AfD-Fraktionschef Nikolaus Kramer meinte, Kerth durchkreuze die Impfstrategie des Landes. Politiker hätten eine Vorbildfunktion. „Mit diesem unsolidarischen und unsozialen Gebaren wachse nur die Politikverdrossenheit, und das Vertrauen in die Demokratie erodiere weiter“, erklärte Kramer. Die Vorsitzende der Linkspartei, Wenke Brüdgam, nannte Kerths Impfung „moralisch verwerflich“.

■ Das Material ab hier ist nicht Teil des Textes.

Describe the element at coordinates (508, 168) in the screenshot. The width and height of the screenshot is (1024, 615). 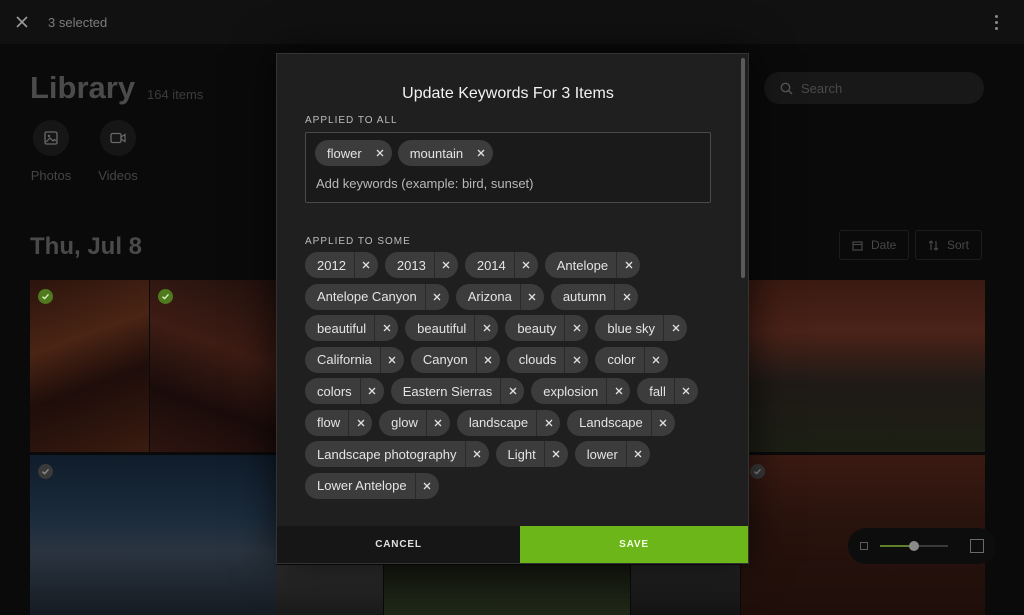
I see `keyword-input-box: flower mountain` at that location.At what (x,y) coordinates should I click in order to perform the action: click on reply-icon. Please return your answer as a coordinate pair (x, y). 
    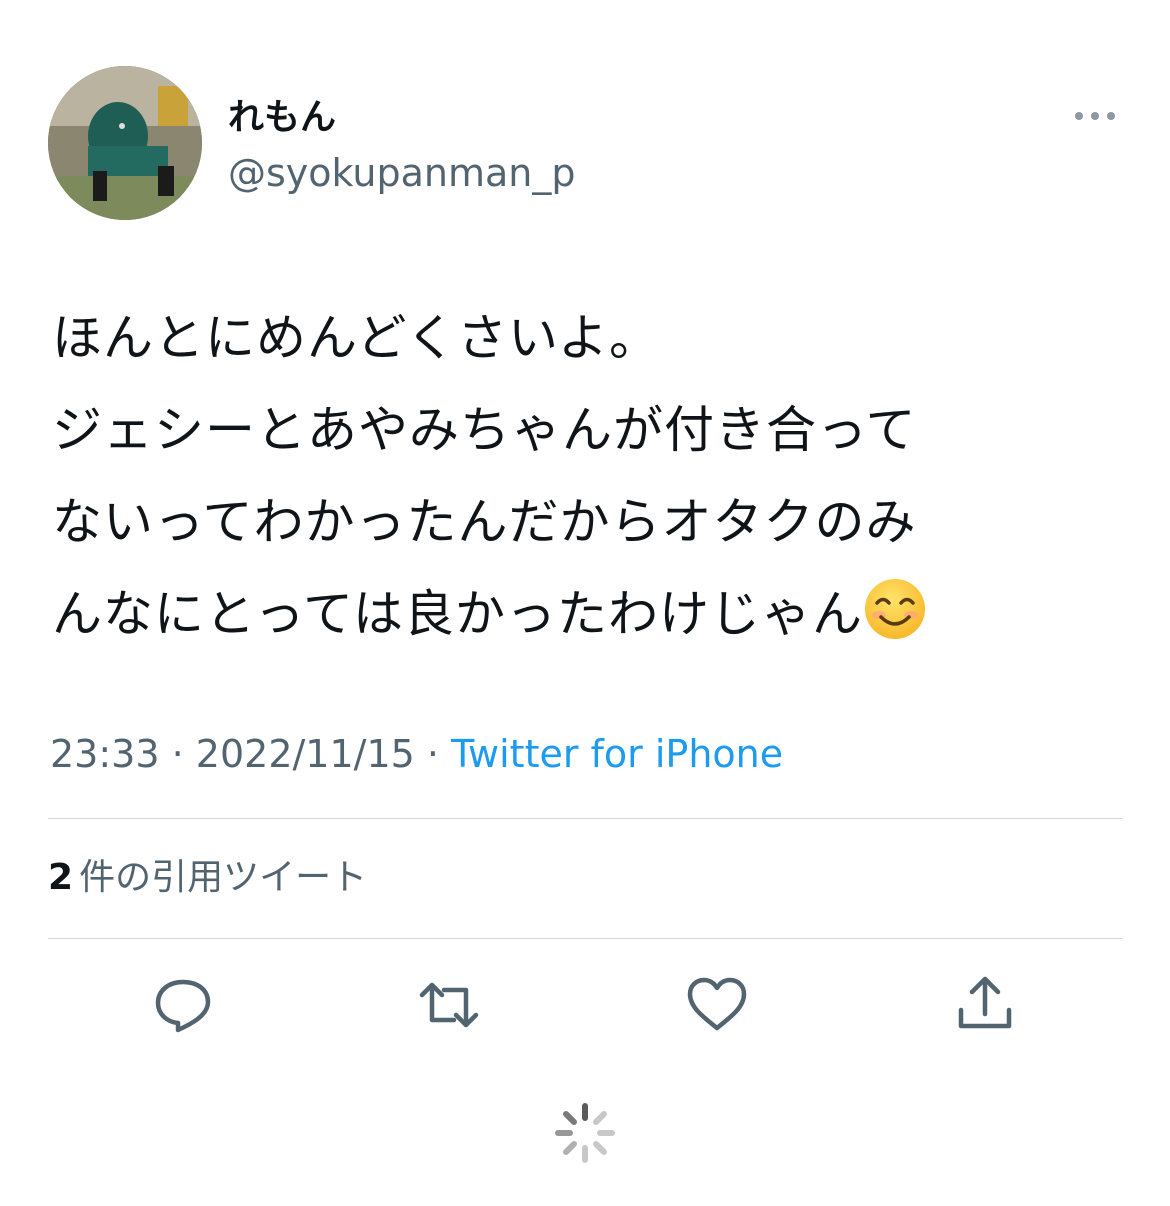
    Looking at the image, I should click on (183, 1005).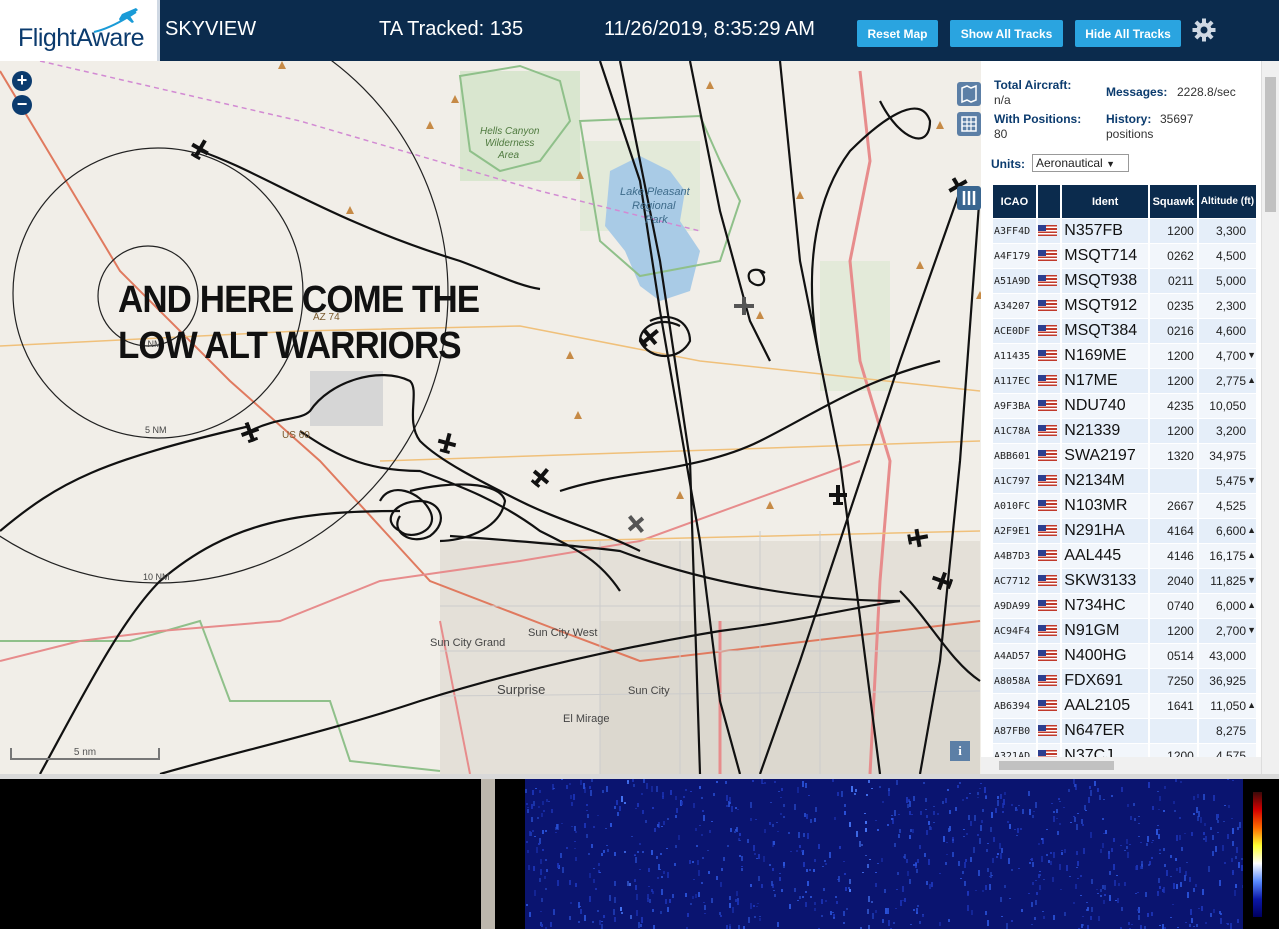  What do you see at coordinates (1204, 30) in the screenshot?
I see `gear-icon` at bounding box center [1204, 30].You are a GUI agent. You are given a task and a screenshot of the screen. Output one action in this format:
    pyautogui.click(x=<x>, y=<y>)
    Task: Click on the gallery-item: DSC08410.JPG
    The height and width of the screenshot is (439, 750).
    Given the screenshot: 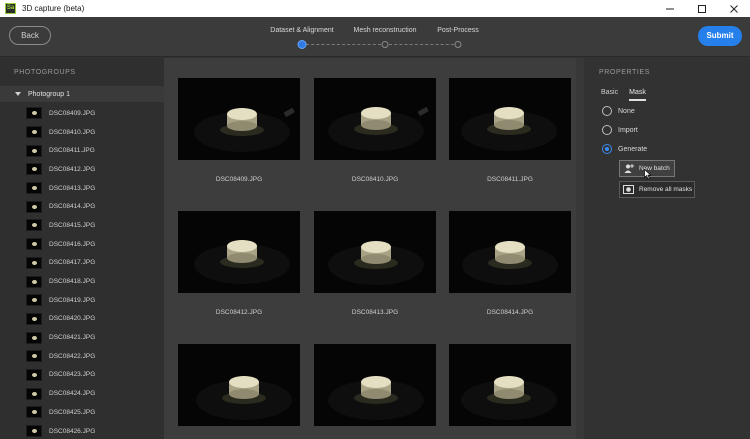 What is the action you would take?
    pyautogui.click(x=375, y=130)
    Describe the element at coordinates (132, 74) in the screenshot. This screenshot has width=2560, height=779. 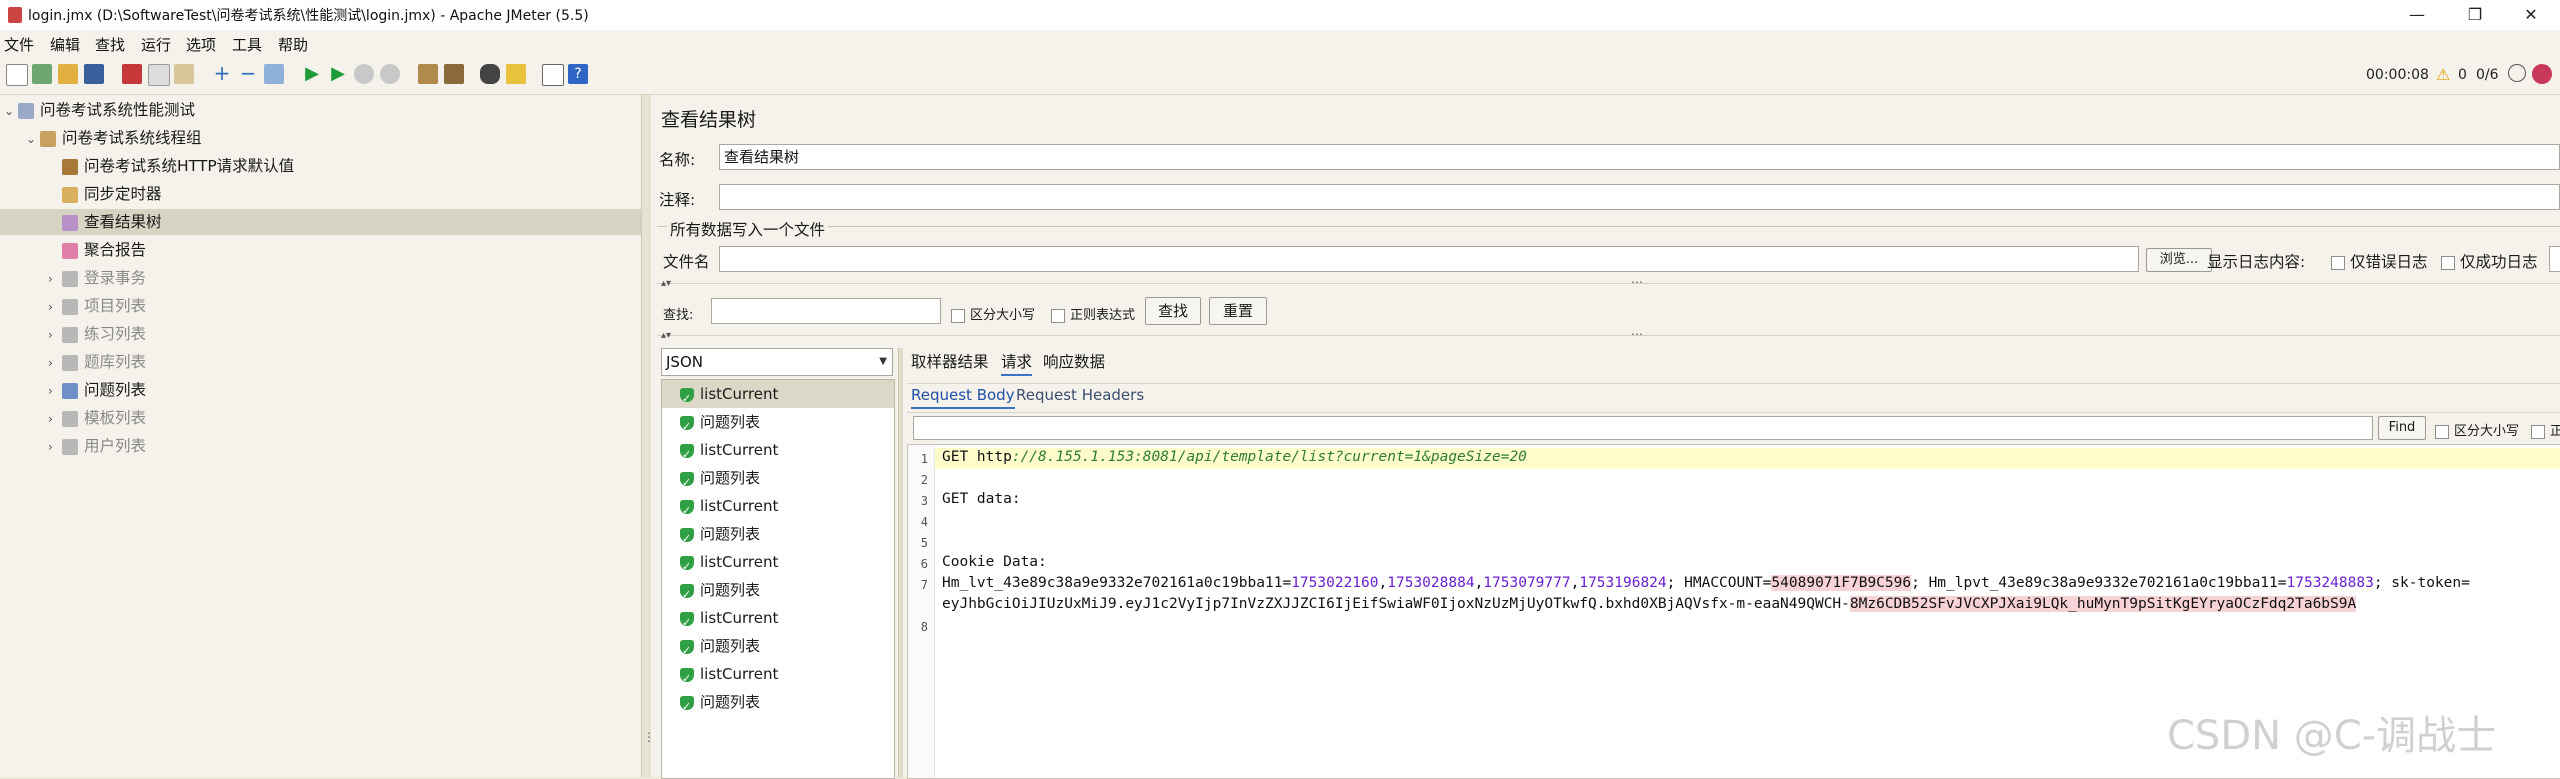
I see `cut-icon` at that location.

Keine zweite Impfung für Kerth

Als Landrat wäre es seine Aufgabe gewesen, Menschen zu finden, denen der Corona-Schutz tatsächlich zugestanden hätte, sagte Brüdgam, die Mitglied im Kreistag ist. Die Begründung, dass noch Impfstoff dagewesen sei, der sonst hätte weggeworfen werden müssen, wirke „fadenscheinig“. Wenn das so wäre, sei das Impfen nicht gut vorbereitet gewesen. So entstehe jetzt das „ungute Gefühl, dass anderen der Impfstoff weggenommen wurde“, meinte Brüdgam. Die Tatsache, dass Kerth sich nicht ein zweites Mal impfen lassen habe, verstärke diesen Eindruck noch. In einer vergleichbaren Sache in Halle in Sachsen-Anhalt ermittelt die Staatsanwaltschaft gegen den Oberbürgermeister Bernd Wiegand (parteilos). Die Staatsanwaltschaft Stralsund hat sich den Fall Kerth bereits vorgenommen. Es werde geprüft, sagte ein Sprecher, ob ein Ermittlungsverfahren eingeleitet wird. Offen ist, wann ein Ergebnis dieser strafrechtlichen Prüfung vorliegt. Kerths Aufenthalt in dem Impfzentrum war nicht privat, die Mitarbeiter dort sind über den Landkreis Vorpommern-Rügen beschäftigt. Kerth ist ihr Chef.